TripAdvisor.com ranks The Desert Museum as one of the Top 10 Museums in the country. It is also the number one tourist attraction in Tucson. This natural history museum provides a vibrant, outdoor experience with live animals of the region and features botanical gardens and outstanding views unique to the Sonoran Desert. The visit will include a welcome and short discussion by the Museum’s Director of Conservation, Education and Science, Dr. Deborah Colodner. It will also include an overview of critical water management issues in both the Sonoran and the Chihuahuan Deserts as well as a two-hour customized tour led by docents. This will include a focus on how educational efforts by the museum staff could inform the development of university-scale curricula.

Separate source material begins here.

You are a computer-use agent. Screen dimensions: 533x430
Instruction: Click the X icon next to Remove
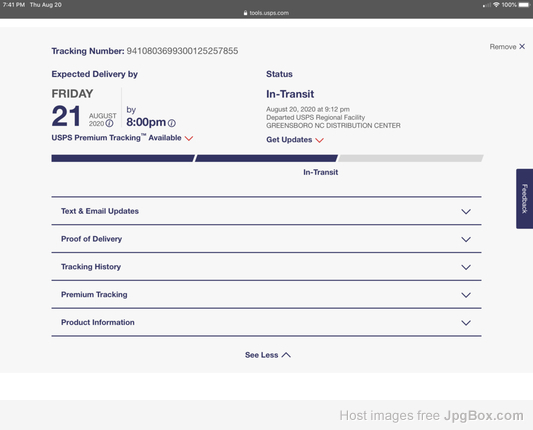coord(522,46)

The Tucson Emerging 2030 District is a private-public-nonprofit collaborative working to create groundbreaking high performance building districts in Tucson that aim to dramatically reduce energy and water consumption as well as climate-changing emissions from transportation. By adopting these three performance targets set forth in Architecture 2030’s national Challenge for Planning, the Tucson Emerging 2030 District, like those in other cities, seeks to demonstrate that high performing buildings can be the most valuable and economical buildings in the region. This tour will visit five such buildings in downtown Tucson, including the YWCA, National Law Center for Inter-American Free Trade, Pima County Public Works, Hotel Congress, and the Historic Y, as well as noting LEED-certified buildings such as the Tucson Modern Streetcar maintenance facility, Mercado San Agustin, Tucson Electric Power, the central fire station, and Pima Association of Governments.
Join us as we explore one of the most amazing man-made wonders of the world: Biosphere2. Covering three acres of high desert scrubland about an hour north of Tucson, this large-scale scientific research venue contains a variety of ecosystems, including a tropical saltwater ocean, rainforest, savanna, salt-water marsh, and coastal fog desert. Don’t worry; you won’t be sealed inside like scientists were in the early 1990s. You’ll get a chance to tour “under the glass” and come back out again to tell others how Biosphere2 is leading the way in addressing global challenges related to water, environmental, and energy management through the design of large-scale experiments in these model ecosystems.